DATA RECORDS:

◆ ◆ ◆ ◆ ◆

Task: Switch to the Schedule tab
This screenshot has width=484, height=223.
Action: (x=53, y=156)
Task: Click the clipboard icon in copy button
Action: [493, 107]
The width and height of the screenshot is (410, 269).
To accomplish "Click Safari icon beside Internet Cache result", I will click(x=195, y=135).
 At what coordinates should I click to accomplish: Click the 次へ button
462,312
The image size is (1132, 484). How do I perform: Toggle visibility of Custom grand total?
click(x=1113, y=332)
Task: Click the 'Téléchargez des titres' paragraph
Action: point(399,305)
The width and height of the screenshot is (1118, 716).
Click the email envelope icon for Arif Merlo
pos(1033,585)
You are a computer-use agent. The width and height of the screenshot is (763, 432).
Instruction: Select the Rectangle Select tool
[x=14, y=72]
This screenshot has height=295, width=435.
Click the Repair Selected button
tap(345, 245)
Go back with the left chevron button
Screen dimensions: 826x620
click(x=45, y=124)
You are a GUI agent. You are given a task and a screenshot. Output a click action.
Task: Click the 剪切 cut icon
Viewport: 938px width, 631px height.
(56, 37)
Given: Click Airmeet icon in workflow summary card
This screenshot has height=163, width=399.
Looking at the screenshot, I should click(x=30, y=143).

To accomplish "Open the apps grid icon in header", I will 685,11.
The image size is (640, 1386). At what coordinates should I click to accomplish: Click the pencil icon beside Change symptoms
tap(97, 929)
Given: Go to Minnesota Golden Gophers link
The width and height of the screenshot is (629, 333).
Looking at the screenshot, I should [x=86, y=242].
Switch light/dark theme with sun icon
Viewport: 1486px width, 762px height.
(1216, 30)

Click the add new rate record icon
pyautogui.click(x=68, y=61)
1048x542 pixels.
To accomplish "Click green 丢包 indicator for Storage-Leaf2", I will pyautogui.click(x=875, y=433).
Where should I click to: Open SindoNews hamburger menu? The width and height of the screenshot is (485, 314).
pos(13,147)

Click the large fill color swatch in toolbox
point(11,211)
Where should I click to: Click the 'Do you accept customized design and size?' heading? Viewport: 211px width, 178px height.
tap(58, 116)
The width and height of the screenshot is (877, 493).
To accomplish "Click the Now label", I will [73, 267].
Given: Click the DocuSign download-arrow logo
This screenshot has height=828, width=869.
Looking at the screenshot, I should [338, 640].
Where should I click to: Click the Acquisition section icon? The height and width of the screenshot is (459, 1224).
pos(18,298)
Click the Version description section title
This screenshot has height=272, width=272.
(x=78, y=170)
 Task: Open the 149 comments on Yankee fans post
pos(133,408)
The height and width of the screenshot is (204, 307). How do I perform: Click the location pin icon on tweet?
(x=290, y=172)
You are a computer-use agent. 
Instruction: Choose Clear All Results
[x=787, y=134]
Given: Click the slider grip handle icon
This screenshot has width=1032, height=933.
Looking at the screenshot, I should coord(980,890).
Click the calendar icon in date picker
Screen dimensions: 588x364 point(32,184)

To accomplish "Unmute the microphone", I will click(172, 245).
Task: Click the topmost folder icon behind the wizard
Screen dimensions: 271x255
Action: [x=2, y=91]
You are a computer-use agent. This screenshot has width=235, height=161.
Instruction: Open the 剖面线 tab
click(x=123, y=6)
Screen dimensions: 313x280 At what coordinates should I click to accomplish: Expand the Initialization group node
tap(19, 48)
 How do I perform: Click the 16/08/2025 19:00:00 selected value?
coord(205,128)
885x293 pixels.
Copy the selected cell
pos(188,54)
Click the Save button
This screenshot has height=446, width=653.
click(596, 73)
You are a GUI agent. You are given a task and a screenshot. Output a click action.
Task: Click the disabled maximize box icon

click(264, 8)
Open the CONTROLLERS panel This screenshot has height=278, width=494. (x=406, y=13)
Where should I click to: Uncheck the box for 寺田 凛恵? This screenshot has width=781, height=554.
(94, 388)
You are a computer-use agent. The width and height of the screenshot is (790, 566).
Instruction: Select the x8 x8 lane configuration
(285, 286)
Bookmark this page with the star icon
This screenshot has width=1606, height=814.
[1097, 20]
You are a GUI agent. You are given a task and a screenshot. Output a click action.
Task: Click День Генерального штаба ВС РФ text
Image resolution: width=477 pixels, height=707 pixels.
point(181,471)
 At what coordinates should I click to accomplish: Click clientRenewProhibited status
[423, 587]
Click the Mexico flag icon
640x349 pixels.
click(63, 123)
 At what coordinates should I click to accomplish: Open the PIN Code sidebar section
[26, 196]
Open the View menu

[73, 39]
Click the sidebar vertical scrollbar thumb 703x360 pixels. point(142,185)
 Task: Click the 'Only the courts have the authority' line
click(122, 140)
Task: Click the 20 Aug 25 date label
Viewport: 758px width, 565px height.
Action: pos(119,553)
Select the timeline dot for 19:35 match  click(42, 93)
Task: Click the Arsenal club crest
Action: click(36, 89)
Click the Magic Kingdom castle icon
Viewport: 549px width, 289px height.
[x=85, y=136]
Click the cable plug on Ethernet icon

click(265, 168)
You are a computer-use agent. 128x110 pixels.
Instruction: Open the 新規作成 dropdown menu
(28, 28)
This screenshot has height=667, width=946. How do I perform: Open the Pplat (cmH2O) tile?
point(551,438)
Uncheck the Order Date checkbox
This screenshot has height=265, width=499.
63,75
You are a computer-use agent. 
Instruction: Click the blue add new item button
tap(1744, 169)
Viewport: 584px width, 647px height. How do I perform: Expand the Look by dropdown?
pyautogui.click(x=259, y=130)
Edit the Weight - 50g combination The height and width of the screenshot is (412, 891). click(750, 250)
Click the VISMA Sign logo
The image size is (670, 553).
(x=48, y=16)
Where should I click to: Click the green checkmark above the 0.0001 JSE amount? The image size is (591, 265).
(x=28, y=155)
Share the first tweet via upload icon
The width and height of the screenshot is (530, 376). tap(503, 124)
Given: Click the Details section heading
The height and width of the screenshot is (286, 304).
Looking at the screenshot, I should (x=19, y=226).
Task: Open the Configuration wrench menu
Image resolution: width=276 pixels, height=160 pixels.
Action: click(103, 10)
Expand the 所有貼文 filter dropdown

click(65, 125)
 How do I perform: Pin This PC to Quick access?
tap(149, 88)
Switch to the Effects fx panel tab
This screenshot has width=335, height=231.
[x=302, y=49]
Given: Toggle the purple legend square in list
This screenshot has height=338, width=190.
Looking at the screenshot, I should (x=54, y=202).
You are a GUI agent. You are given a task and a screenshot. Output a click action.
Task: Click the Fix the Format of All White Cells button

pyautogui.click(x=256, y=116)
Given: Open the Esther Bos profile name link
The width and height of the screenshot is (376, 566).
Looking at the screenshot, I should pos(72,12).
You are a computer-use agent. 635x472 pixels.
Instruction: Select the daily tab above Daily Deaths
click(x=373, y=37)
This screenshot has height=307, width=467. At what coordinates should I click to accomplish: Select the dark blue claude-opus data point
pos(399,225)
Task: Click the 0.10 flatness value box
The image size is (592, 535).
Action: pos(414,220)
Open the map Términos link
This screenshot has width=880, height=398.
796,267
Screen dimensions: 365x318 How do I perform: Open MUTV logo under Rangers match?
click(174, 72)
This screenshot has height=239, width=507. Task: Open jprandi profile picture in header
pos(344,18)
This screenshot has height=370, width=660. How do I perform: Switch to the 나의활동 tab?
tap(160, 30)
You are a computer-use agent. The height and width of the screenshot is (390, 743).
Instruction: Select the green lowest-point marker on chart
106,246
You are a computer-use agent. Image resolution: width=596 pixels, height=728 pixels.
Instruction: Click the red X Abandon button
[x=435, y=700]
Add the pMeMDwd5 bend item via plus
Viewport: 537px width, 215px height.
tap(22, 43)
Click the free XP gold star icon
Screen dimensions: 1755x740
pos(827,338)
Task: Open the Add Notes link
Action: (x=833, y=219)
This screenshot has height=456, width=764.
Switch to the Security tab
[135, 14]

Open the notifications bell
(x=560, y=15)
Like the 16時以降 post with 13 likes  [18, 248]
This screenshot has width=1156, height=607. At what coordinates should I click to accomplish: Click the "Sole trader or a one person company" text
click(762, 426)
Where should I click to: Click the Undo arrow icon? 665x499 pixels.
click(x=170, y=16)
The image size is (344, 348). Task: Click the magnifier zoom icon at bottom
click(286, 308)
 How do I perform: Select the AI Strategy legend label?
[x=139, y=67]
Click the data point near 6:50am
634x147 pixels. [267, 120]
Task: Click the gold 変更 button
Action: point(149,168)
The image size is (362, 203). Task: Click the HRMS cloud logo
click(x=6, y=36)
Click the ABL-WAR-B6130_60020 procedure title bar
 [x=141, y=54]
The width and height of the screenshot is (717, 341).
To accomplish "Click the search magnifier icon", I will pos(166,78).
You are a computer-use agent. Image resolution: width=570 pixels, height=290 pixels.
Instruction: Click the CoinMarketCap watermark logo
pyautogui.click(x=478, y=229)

◆ ◆ ◆ ◆ ◆

PROBLEM DESCRIPTION:
Please give an exact restatement of only the lines from the beginning of the material above to the line with "The width and height of the screenshot is (1118, 716).", inclusive.

EXERCISE RESULT:
Task: Switch to the Schedule tab
This screenshot has width=484, height=223.
Action: (x=53, y=156)
Task: Click the clipboard icon in copy button
Action: [493, 107]
The width and height of the screenshot is (410, 269).
To accomplish "Click Safari icon beside Internet Cache result", I will click(x=195, y=135).
 At what coordinates should I click to accomplish: Click the 次へ button
462,312
The image size is (1132, 484). How do I perform: Toggle visibility of Custom grand total?
click(x=1113, y=332)
Task: Click the 'Téléchargez des titres' paragraph
Action: point(399,305)
The width and height of the screenshot is (1118, 716).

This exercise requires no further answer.